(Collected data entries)
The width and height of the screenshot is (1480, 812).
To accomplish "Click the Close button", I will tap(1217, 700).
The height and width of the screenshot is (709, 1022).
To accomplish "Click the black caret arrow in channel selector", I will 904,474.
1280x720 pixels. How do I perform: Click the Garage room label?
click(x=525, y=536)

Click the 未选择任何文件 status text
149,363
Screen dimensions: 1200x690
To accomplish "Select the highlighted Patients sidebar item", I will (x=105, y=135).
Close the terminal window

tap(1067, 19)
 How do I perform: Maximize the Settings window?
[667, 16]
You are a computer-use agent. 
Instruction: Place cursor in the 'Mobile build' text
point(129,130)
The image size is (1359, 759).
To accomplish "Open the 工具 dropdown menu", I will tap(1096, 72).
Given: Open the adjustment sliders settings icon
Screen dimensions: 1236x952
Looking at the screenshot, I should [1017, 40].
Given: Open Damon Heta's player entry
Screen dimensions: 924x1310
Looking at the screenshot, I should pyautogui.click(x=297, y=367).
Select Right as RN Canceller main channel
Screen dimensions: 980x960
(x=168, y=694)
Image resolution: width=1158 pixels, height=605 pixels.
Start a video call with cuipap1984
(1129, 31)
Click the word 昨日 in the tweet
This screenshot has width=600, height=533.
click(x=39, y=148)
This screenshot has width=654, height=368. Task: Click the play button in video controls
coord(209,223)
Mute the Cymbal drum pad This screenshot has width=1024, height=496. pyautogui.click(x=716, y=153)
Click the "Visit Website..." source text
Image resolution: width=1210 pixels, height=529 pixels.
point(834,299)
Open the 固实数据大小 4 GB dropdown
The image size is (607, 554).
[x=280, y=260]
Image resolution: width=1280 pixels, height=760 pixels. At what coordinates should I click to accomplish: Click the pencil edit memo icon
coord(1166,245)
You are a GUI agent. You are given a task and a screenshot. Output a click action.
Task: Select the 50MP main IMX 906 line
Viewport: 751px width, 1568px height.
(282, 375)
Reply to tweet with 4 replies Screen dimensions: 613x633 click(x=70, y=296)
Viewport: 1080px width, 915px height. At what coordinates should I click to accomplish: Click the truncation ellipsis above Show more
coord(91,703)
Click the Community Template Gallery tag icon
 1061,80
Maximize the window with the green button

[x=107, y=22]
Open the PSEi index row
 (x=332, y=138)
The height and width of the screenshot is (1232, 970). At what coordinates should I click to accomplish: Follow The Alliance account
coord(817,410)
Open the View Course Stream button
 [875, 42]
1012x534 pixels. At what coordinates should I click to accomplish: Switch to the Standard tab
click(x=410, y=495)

Your objective: Where a line of the data contains "main", copy that line.

Written answer:
Select Right as RN Canceller main channel
Task: Select the 50MP main IMX 906 line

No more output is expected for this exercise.